BOSTON--In the MRI environment under specific guidelines, a new pacemaker system facilitates access to this diagnostic imaging technique with no evidence of clinical (bradycardia or tachycardia), subclinical (pacemaker performance) or technical (pacemaker or lead damage) deficits in patients, according to a late-breaking clinical pivotal trial presented May 14 at the 2009 meeting of the Heart Rhythm Society (HRS).

The EnRhythm MRI SureScan system from Medtronic is currently an investigational system in the U.S., but obtained the European Union CE Mark in November 2008.

"Each year, approximately one million people are implanted with a pacemaker, thousands of whom should receive diagnostic MRI scans," said lead investigator Bruce L. Wilkoff, MD, director of cardiac pacing and tachyarrhythmia devices at Cleveland Clinic, who presented the study.

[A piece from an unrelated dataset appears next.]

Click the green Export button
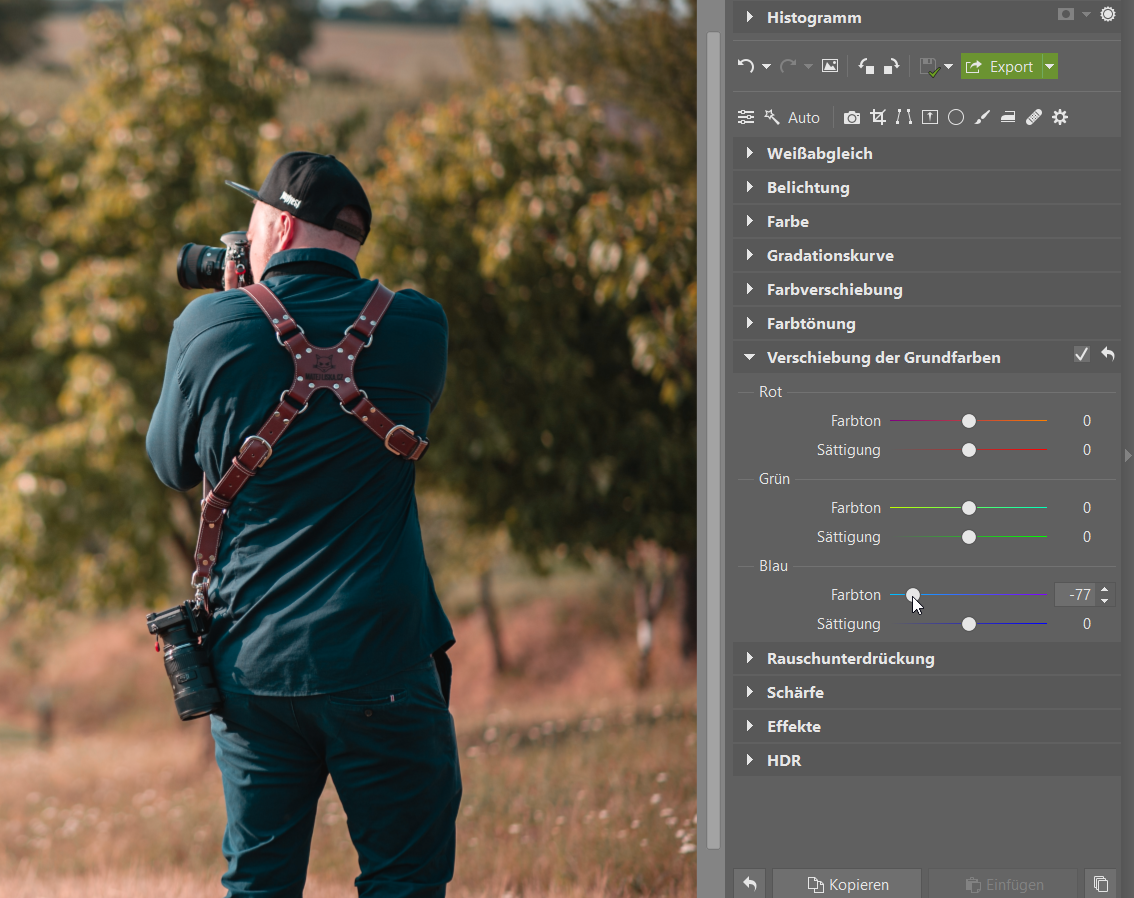Screen dimensions: 1134x898 [1000, 67]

He said that the patient population with pacemakers, especially those over 65 years, often require MRI imaging. However, there are currently FDA contraindications to the procedure, due to the safety concerns. Wilkoff explained that the potential electromagnetic interference from an MRI could result in under/oversensing thermogenic damage, device malfunction or even life-threatening cardiac arrhythmias.

In the study, once the pacemaker and leads were successfully implanted, patients were randomized to MRI or no MRI, the latter of which was the control arm. At nine to 12 weeks, the MRI patients received 14 clinically relevant head and lumbar scan sequences performed on a 1.5T system maximizing gradient slew rate and/or transmitted power up to specific absorption rate of 2 W/kg, and control patients waited one hour with no MRI. All patients were evaluated before, one week and one month after MRI scan/control visit.

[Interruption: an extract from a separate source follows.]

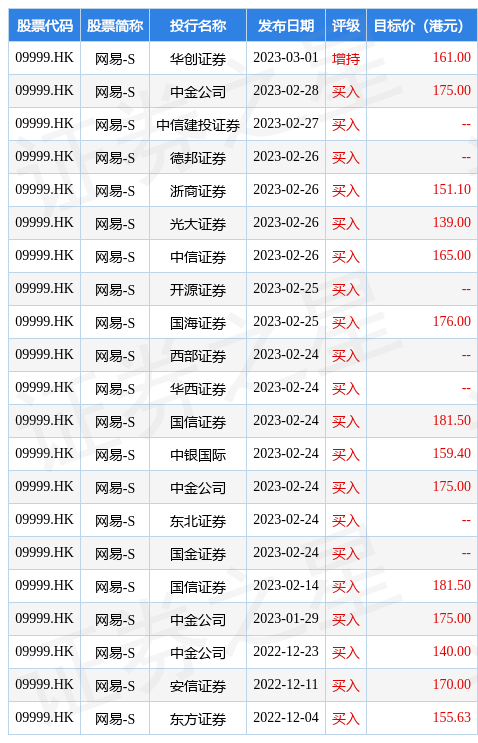Click the 发布日期 column header
This screenshot has width=478, height=743.
click(286, 26)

Wilkoff reported that a total of 464 patients were implanted at 41 centers in the U.S., Europe, Canada and Middle East in the prospective, randomized trial; 244 MRI scan visits occurred and 44 patients were followed one month after MRI scan/control visit. They found that no MRI-related complications or MRI-attributed sustained ventricular arrhythmias, asystole episodes or pacemaker malfunctions occurred. The system-related, complication-free rate was 91.7 percent.

After one month post-control MRI/control visit, Wilkoff reported that the capture thresholds, sensing amplitudes and lead impedance were stable and similar between MRI and control patients. He said that pacing capture threshold increases were at least less than 0.5 V, except in one control ventricular lead. Also, sensing amplitude decreases by greater than 50 percent, or to less than 1.5mV in atrial lead or less than 5mV in ventricular lead, occurred for atrial leads in 5.3 percent of MRI patients vs. 7.2 percent of control patients, and ventricular leads in 3 percent of MRI patients vs. 5.1 percent of control patients.

"Currently, the decision to scan a patient with a pacemaker requires a considerable risk-benefit analysis due to the complication rates associated with the FDA-approved pacemaker system and requires intensive monitoring of the patients," Wilkoff said. However, he added that these new data suggest an alternative to the current concerns.

"This investigational study showed positive results, indicating that many more patients may have access to MRI, a vital and often irreplaceable tool in detecting and managing conditions such as cancer and neurological disorders," he said.

Wilkoff is a paid consultant for Medtronic in the development of this therapy.